Scan the entries below for the word "građana", then copy each line that holds it.
[[ Excerpted data open ]]
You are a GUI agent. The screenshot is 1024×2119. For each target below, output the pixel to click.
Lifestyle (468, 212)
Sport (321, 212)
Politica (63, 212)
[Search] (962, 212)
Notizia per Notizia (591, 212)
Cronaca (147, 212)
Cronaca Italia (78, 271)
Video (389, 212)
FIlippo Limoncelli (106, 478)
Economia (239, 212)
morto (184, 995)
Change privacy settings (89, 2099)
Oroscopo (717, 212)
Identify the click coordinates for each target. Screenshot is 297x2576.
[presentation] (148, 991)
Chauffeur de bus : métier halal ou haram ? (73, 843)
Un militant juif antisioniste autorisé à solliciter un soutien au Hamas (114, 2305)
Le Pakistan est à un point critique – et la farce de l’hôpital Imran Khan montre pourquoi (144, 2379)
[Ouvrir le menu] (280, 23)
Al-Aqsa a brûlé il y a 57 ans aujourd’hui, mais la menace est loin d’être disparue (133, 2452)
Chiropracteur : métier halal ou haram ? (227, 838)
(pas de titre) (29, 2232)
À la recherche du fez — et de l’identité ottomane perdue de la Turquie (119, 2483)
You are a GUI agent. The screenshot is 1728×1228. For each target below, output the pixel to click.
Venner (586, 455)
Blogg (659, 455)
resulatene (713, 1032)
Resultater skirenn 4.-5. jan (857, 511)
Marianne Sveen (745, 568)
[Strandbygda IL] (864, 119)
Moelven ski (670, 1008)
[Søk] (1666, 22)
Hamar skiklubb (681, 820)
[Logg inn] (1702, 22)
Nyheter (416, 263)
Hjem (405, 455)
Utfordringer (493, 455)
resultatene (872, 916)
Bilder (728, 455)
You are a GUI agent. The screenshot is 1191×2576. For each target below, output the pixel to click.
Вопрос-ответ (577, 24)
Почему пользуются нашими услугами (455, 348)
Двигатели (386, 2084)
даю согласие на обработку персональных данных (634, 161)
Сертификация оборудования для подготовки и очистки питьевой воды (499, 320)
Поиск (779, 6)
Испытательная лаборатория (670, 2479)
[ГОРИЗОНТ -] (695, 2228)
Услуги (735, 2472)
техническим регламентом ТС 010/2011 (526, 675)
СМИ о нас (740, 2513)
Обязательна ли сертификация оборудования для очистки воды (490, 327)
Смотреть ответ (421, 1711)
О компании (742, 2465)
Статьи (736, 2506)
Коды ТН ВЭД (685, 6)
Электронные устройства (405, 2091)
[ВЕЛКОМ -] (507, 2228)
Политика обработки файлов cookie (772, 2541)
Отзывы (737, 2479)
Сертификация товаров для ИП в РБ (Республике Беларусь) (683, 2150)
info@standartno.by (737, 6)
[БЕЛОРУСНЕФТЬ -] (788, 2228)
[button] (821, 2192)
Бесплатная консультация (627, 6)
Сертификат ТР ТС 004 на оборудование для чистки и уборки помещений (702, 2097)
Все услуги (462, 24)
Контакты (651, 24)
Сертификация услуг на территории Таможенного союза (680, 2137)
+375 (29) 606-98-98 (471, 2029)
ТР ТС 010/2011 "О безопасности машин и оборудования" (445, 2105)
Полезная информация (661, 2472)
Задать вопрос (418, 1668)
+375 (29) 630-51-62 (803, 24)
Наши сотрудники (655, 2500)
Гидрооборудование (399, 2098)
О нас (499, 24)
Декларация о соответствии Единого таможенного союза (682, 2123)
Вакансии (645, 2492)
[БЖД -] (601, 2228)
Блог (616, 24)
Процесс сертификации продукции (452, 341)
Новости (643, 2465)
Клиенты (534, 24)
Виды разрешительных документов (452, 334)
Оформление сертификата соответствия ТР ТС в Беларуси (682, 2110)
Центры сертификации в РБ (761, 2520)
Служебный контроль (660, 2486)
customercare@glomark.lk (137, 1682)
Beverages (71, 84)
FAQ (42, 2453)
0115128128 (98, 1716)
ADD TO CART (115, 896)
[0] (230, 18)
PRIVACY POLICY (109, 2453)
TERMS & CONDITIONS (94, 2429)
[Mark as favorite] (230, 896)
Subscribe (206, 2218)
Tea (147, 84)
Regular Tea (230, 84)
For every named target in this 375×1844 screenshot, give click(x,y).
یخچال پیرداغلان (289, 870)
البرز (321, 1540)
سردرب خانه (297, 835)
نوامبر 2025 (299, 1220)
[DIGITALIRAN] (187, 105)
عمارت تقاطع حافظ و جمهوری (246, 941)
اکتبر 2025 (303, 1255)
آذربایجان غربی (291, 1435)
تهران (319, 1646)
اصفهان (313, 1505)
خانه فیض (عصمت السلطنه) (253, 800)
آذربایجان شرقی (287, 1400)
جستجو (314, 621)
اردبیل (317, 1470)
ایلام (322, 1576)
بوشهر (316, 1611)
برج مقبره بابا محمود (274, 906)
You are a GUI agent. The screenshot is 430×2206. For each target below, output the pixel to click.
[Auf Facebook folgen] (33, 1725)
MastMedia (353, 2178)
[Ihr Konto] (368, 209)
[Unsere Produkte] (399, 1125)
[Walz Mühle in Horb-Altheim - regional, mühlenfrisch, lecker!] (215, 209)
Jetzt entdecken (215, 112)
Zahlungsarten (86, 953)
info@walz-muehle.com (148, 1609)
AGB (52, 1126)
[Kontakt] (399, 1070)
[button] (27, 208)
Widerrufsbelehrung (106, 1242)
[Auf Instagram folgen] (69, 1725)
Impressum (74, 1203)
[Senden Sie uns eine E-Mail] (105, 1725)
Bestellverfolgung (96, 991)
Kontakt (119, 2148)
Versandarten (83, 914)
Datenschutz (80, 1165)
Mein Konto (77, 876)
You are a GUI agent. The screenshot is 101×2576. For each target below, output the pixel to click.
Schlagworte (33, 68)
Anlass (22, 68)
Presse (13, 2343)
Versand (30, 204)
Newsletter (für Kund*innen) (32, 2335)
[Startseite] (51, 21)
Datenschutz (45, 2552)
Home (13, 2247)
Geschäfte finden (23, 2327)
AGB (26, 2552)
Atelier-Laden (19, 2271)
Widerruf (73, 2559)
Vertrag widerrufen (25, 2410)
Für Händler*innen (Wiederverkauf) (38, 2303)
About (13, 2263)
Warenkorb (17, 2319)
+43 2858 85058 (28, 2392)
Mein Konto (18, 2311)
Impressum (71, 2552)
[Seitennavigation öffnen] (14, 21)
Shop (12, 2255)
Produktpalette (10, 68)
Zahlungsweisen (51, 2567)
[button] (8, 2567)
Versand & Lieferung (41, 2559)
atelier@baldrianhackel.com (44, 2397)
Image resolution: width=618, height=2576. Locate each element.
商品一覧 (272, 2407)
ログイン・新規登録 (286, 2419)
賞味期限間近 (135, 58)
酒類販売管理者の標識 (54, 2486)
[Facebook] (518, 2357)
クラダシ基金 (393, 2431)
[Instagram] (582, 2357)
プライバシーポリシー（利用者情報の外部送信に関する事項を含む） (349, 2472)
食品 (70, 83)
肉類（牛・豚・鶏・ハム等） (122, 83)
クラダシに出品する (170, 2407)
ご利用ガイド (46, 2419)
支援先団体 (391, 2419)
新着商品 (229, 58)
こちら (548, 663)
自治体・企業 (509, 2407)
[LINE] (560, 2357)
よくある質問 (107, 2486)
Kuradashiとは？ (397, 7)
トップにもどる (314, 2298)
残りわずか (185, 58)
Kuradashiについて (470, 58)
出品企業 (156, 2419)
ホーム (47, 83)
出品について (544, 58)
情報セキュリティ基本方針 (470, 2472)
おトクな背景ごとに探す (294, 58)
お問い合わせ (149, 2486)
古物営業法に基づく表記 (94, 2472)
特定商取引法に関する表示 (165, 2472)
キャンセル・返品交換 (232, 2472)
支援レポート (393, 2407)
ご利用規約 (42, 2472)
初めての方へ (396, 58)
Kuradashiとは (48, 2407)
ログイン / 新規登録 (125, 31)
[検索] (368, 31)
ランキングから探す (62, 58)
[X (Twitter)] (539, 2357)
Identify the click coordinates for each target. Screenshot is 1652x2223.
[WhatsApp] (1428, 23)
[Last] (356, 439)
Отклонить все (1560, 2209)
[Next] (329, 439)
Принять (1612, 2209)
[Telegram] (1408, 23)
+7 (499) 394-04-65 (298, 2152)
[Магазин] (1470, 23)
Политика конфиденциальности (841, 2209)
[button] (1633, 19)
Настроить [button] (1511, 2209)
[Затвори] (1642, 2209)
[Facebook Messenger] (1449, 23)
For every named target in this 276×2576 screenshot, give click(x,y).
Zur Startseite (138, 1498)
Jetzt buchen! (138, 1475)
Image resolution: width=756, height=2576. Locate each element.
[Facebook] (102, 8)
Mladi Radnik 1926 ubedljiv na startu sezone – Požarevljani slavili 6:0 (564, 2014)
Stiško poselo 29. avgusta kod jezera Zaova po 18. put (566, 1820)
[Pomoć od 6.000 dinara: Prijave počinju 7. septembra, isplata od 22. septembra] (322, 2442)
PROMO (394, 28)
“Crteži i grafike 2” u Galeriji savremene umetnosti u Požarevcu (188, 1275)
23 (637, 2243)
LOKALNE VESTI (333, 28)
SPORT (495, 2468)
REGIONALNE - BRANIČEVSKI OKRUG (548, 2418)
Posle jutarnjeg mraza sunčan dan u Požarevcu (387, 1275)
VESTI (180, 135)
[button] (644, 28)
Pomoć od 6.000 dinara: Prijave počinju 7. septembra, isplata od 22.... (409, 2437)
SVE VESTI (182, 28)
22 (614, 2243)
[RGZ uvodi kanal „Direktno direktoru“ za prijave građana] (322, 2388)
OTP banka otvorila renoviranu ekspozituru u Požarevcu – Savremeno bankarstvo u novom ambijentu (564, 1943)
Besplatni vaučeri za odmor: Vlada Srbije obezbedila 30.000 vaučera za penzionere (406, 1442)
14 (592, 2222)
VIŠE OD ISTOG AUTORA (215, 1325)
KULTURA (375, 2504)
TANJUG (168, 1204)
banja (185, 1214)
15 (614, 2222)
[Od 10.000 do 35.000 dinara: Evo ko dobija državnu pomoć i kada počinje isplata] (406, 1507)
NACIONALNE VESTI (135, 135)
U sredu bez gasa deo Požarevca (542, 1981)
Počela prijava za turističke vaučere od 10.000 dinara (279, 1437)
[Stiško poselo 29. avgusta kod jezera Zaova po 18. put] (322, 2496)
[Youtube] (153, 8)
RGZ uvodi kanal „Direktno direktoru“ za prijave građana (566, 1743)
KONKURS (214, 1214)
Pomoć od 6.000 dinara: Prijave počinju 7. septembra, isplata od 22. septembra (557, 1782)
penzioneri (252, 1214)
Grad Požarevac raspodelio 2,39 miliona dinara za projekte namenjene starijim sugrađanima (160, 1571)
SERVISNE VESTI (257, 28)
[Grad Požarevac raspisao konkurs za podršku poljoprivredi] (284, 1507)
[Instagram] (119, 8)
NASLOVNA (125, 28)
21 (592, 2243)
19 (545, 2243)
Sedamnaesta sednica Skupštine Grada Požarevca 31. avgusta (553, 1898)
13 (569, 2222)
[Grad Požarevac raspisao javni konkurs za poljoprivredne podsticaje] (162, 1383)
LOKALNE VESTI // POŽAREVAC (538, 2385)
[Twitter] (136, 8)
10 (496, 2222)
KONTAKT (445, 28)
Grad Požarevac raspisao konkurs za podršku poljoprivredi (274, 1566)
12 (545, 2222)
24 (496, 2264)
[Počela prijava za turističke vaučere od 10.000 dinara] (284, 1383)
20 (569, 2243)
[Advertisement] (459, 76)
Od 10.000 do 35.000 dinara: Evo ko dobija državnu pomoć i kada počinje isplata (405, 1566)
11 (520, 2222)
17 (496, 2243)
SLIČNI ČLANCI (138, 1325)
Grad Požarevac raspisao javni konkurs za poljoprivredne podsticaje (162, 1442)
[[ Excerpted data closed ]]
• [Output of the task]
[RGZ uvodi kanal „Direktno direktoru“ za prijave građana] (322, 2388)
RGZ uvodi kanal „Direktno direktoru“ za prijave građana (566, 1743)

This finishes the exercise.